Wallis Annenberg Center for the Performing Arts

A former post office gained new life as part of a vibrant performing arts complex.

The Beverly Hills Post Office (also known as the Crescent Drive Post Office) was part of the original civic center built for the growing young city. Legendary humorist and honorary mayor Will Rogers was credited with securing funding for the building from the federal government, after sending a typically folksy-yet-biting letter to Secretary of the Treasury Andrew Mellon.

Ralph C. Flewelling designed the building with consulting architects Allison and Allison. The building’s stately Italian Renaissance Revival exterior leads into a double-height, marble-clad grand lobby. Artist Charles Kassler adorned the upper walls of the lobby with eight WPA fresco murals depicting the creation of the mail service and views of modern life during the Depression.

The building served as a center of daily life for Beverly Hills residents for more than sixty years.

When the U.S. Postal Service’s needs outgrew the building, USPS declared it as “surplus property” and offered it for sale to federal, state, and local governments. The nonprofit Beverly Hills Cultural Center Foundation was formed to find a new use for the building as a cultural venue, and the City of Beverly Hills bought the building in 1999.

To transform the site for use as a performing arts center, the project team restored historic elements of the post office building and added a modern annex, connected via tunnel, to house the main 500-seat theatre.
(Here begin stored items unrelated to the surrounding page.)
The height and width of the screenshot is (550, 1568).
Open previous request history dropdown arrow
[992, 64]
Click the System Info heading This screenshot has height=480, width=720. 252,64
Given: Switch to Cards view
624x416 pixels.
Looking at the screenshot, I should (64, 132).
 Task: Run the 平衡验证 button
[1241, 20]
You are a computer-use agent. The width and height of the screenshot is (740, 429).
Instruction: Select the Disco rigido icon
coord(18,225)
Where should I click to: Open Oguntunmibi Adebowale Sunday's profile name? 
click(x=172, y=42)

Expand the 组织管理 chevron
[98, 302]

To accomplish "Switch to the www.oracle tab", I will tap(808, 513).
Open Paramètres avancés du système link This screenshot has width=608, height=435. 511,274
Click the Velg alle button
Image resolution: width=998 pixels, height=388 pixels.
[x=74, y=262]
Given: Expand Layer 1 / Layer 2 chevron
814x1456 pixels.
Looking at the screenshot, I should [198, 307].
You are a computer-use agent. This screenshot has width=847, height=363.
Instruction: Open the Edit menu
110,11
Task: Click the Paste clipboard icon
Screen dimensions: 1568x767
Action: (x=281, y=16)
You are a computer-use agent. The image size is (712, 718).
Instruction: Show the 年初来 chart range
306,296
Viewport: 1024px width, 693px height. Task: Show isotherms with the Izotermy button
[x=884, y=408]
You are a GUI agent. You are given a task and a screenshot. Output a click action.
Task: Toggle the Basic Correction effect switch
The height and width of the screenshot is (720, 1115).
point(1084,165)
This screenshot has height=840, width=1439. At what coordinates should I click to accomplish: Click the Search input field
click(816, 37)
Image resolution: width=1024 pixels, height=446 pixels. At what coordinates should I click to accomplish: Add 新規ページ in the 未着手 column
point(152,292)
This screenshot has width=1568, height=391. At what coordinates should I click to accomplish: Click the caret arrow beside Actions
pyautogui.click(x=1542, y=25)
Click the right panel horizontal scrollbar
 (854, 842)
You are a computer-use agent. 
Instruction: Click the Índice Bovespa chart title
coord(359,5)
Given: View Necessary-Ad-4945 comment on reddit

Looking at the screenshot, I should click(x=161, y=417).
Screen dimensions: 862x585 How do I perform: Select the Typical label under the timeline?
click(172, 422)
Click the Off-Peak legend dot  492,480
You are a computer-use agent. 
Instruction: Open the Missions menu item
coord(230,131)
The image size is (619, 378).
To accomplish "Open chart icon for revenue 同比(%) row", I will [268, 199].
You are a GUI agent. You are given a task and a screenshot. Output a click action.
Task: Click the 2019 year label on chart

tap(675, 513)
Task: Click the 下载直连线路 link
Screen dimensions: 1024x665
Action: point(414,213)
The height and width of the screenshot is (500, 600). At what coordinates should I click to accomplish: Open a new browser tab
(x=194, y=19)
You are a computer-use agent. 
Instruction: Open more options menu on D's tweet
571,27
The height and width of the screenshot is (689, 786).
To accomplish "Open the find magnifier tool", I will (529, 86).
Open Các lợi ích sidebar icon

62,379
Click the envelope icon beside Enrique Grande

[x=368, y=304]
The original building received a meticulous repair and restoration, from re-roofing, to restoring the WPA murals, to refurbishing all historic features inside and out.

The team went to great extents to respect the historic building, from sinking the new building low into the site to evoking postal envelopes with the annex’s exterior metal screens.

Their great work was recognized with a Conservancy Preservation Award in 2015. Public outdoor spaces on the site connect the center with the surrounding community.

Said Ralph Flewelling in 1934, “We believe the building will grow old gracefully and we sincerely hope and trust that time will add that certain element to make this work of increasing pleasure to the citizens of this community.”

He might never have imagined his creation as a performing arts venue, but it does indeed continue its long tradition as a center of civic life and a beloved landmark.